Fast forward three days to the Dubai airport, waiting to board the next flight on our honeymoon itinerary. I had just finished reading Water for Elephants, which I had chosen for the trip after it had sat on my bookshelf for four years, untouched and accumulating an embarassing amount of dust. I wanted another book and after the cliffhanger at the end of New Moon (don’t pretend that you don’t know what I’m talking about), my cells were craving Twilight. I scored the first volume at an airport bookstore. I was hooked. So intense was my need for each subsequent volume that I picked one up in every African country that we visited, in one case requesting my new husband (Mr. Zegna) and our guide indulge me in a long detour to find a bookstore near Mt. Kilimanjaro, nearly causing us to miss our next flight. I thought that only tweens and small-minded people were susceptible to this madness. How, I wondered, did this happen to me? And why did I all of a sudden feel that I had to quit my job IMMEDIATELY?
First, the books made me aware of how little time we have in which to make our short lives sweet. The juxtaposition of vampire life and human life is stark. Human life is short and, despite our best intentions, probably meaningless in the grand scheme of things. So, to the extent that we have the capacity for a truly Meaningful life, we will probably die long before we have a chance to realize on it. Previously, I had viewed my fungibility as limited to Biglaw. All of a sudden, “SURPRISE SAMANTHA!”, said the Universe, “I agree with your vapid bosses — you are intrinsically irrelevant.”
Sadly, the most meaningful thing that most humans will do is procreate which, incidentally, is the most meaningful thing that animals — like the Magellanic penguin, for example — will do. Unlike the Magellanic penguin, however, humans aren’t endangered. In fact, we are parasites and it would probably be more meaningful if we didn’t procreate. So what is the point?
Now, compare the human condition just described to Twilight’s vampires, who not only are immortal, but also do not need sleep.
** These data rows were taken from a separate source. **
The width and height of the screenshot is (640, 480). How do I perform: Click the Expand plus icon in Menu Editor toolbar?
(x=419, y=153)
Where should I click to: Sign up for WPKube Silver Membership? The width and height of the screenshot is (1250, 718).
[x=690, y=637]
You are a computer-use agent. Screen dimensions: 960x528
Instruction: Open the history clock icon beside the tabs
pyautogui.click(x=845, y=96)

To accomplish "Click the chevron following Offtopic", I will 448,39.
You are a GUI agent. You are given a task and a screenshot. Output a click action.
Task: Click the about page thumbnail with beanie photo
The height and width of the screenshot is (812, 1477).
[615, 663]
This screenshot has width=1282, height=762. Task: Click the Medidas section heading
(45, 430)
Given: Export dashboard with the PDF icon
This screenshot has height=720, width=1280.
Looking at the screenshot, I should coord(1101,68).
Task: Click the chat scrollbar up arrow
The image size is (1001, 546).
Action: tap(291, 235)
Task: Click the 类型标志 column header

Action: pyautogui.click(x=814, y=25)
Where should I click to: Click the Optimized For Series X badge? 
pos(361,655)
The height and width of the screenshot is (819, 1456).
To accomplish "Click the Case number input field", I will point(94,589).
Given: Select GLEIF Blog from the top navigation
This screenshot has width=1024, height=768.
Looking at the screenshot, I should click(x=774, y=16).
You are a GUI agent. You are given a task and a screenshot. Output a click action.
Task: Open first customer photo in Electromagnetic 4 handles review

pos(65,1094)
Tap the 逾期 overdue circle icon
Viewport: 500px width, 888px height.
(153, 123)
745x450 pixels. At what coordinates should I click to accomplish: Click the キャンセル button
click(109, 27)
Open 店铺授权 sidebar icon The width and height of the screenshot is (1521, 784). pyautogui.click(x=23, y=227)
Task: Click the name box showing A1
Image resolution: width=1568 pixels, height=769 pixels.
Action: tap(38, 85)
How many languages did Edward speak? Six? Not that this made his life meaningful, but he at least had an opportunity to really understand the world. Edward at least could fully appreciate why his life was pointless. More significantly, perhaps, he had an endless amount of time to suck what he could out of life (no pun intended). My existential angst would evaporate in the face of all of that precious time. By contrast, I had been floating through my life on autopilot, generally unhappy, understanding nothing of the human condition, in a job that sucked my soul dry, waiting for the next benchmark: financial security (check), married (check), kids, kids to college, retirement, death. My meaningless life was living me. I wondered what could make my irrelevant life feel more meaningful.
That brings me to the second point behind my Twilight awakening. Bella’s ending — immortality, including the ability to survive without sleep, surrounded by everyone she has ever loved (except for her Mom, sadly), more than a few of whom were positioned to live into eternity right beside her– would be my ending if I could choose it. But I can’t, first because I am a human and second because I am a Biglaw associate. Biglaw associates are generally captive to their firms. So long as I am not billing 8 hours per day, any time I take for myself, my family, my friends, etc. is stolen time.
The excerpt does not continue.